Personal information
- Born: January 19, 1972 (age 54) Novokuznetsk, Russian SFSR, Soviet Union
- Listed height: 6 ft 10 in (2.08 m)
- Listed weight: 220 lb (100 kg)

Career information
- NBA draft: 1994: 2nd round, 36th overall pick
- Drafted by: Boston Celtics
- Playing career: 1991–2007
- Position: Power forward

Career history
- 1991–1993: Spartak St. Petersburg
- 1993–1996: Forum Valladolid
- 1996: Barcelona Bàsquet
- 1996–1997: Dynamo Moscow
- 1997–1998: Rimini Basket
- 1998–1999: Avtodor Saratov
- 1999–2000: Spartak St. Petersburg
- 2000–2001: CSKA Moscow
- 2001: Śląsk Wrocław
- 2001–2002: CSKA Moscow
- 2002–2003: UNICS Kazan
- 2003–2005: Dynamo Moscow
- 2005–2006: Lokomotiv Rostov
- 2006–2007: Spartak Primorye

Career highlights
- FIBA European Selection (1995); Spanish ACB League All-Star (1995); CIS Premier League champion (1992); Russian Cup winner (2003); Sport Express' Russian Player of the Year (1993); Russian Super League MVP (1999); 2× Russian Super League All-Star (1997, 2000);
- Stats at Basketball Reference

= Andrei Fetisov =

Russian basketball player (born 1972)

Andrei Sergeyevich Fetisov (alternate spelling: Andrey) (Андрей Сергеевич Фетисов; born 19 January 1972) is a Russian former professional basketball player and basketball executive. He was the President of the Russian basketball club Spartak Saint Petersburg, from September 2017, until 2020.

==Professional career==
Fetisov was a second round pick of the NBA's Boston Celtics, in the 1994 NBA draft, at which time he was playing for the Spanish club Forum Valladolid. After the draft, his draft rights were traded to the Milwaukee Bucks.

He was a member of the FIBA European Selection team, in 1995.

==National team career==
Fetisov was a member of the senior Russian national basketball team. With Russia, he won a silver medal at the 1993 FIBA EuroBasket, a silver medal at the 1994 FIBA World Championship, and a bronze medal at the 1997 FIBA EuroBasket. He also played at the 1995 FIBA EuroBasket, and the 2000 Summer Olympic Games.

==Executive career==
From 2014 to 2017, Fetisov worked in the management of the Russian basketball club Zenit Saint Petersburg, as the head of the club's scouting department.
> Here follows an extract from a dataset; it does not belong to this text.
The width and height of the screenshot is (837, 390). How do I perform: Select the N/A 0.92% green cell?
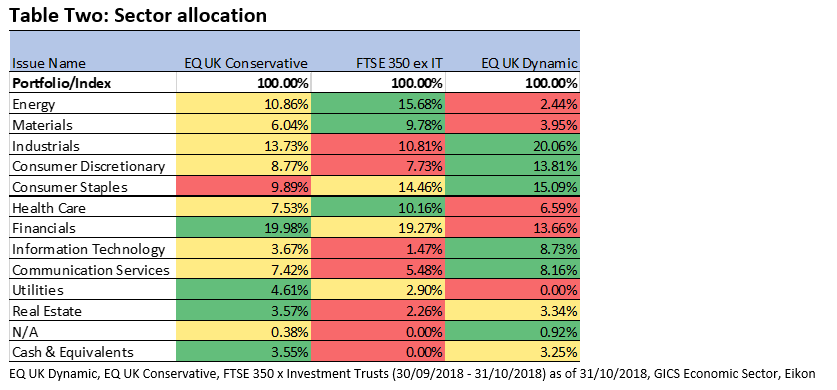[512, 332]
In September 2017, Fetisov became the President of the Russian basketball club Spartak Saint Petersburg, a position he held until 2020, when the club was dissolved due to financial problems. After that, Fetisov was involved in the re-establishing of the club under the name of Spartak Leningrad Oblast. With the club being based in the Luga district, in Leningrad Oblast.